IT’S common to see athletes with minor injuries hold off undergoing surgeries for a few weeks or months to make themselves available especially for crucial games for their respective teams.
But it’s rare to see a player put off an operation for an entire career.
Chito Victolero is one of those battle-scarred veterans, nursing a fractured left pinky finger for the duration of his three-year PBA career.
A reader noticed the current Magnolia coach’s crooked pinky finger in a photo on the story on how Victolero has kept himself financially stable even before becoming a PBA player.
So we asked the 44-year-old coach, who recalled hurting it right on his first day of practice as a rookie for Sta. Lucia, which selected him with the 13th overall pick in the 2002 Draft.
The injury was listed as a fracture, but Victolero just played it down and played through it.

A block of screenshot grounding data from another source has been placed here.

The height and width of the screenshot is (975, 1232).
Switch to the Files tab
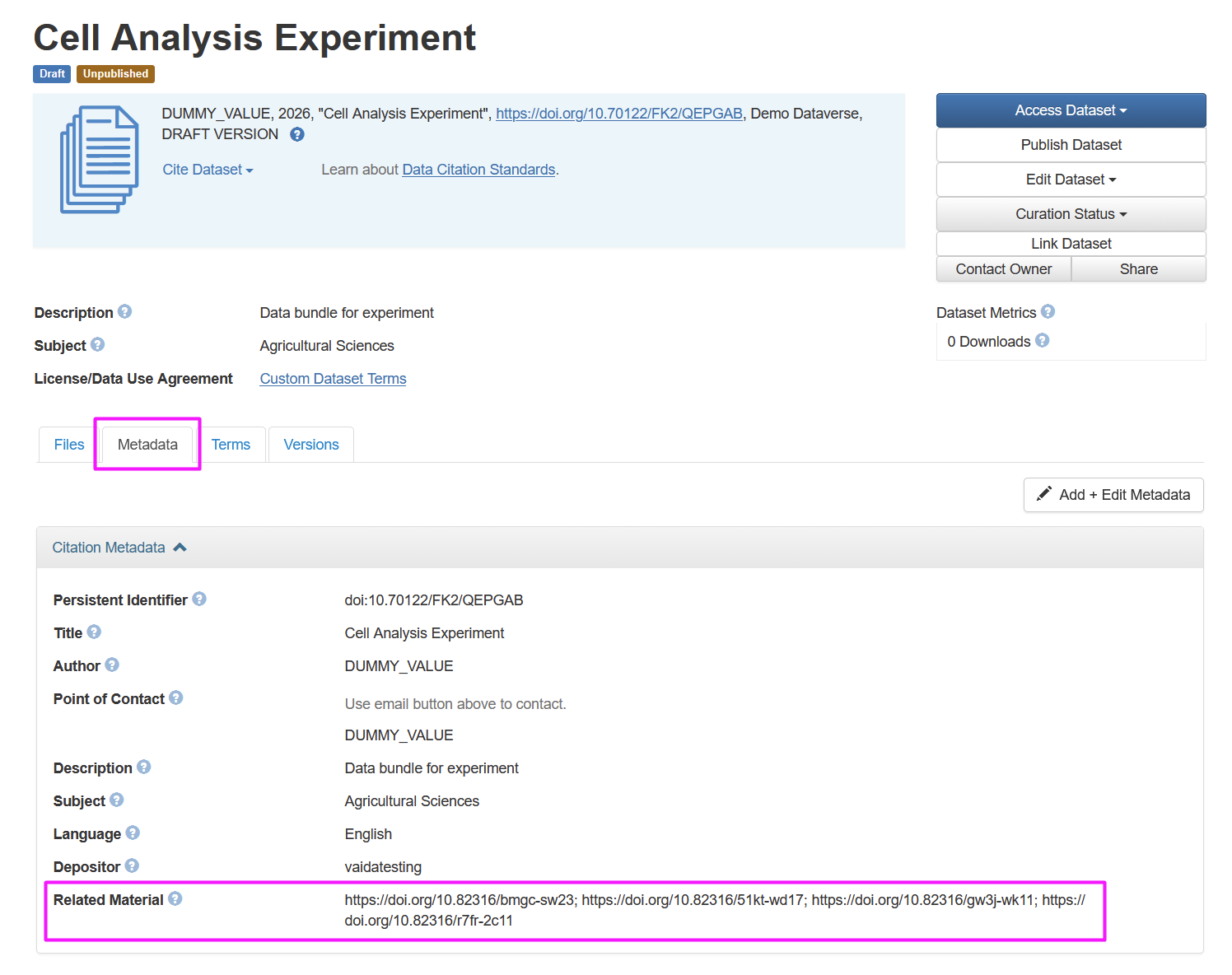(69, 445)
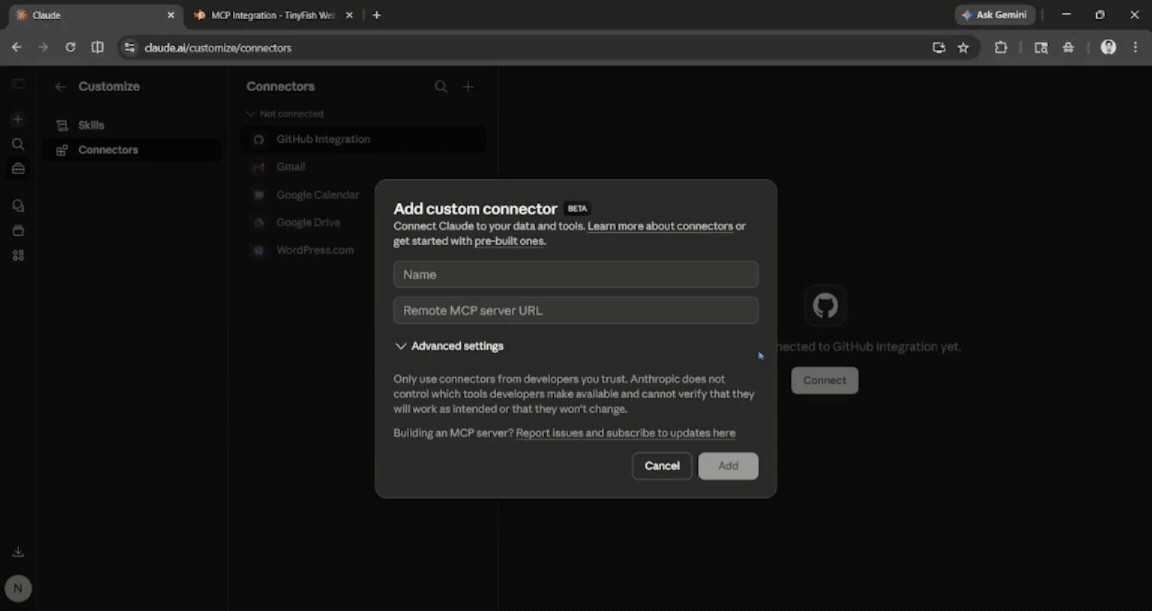Click Cancel in the connector dialog

(661, 465)

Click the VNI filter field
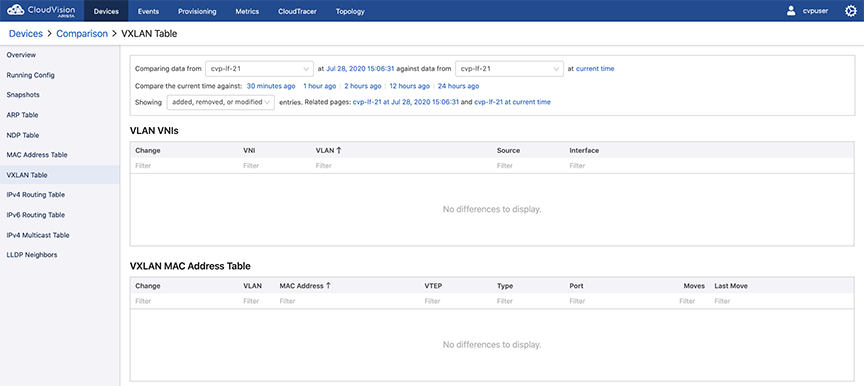(276, 166)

“Hindi naman ganito ka-grabe yun before nung naglalaro ako kaya hindi naman affected game ko,” Victolero said in an online message while inside the PBA bubble in Clark where the Hotshots are expected to contend in the Philippine Cup after finishing runners-up last year.
True enough, Victolero, a pass-first point guard, managed to play through his injury until the end of his decent pro career that ended with a one-conference stint with FedEx in 2005.
The Sta. Maria, Bulacan native continued to live with a bent finger as he transitioned into coaching his alma mater Mapua in 2009, then as Kia’s de facto coach from 2014 to 2016, before calling the shots at Magnolia.
“Then through the years, lumalala na lang siya hanggang naging ganito. Hindi ko na napa-opera eh. Nasanay na lang ako,” Victolero said.
Whatever his hands look, Victolero only cares about making the right gestures that lead to the Hotshots making the right plays as they aim for an all-Filipino championship.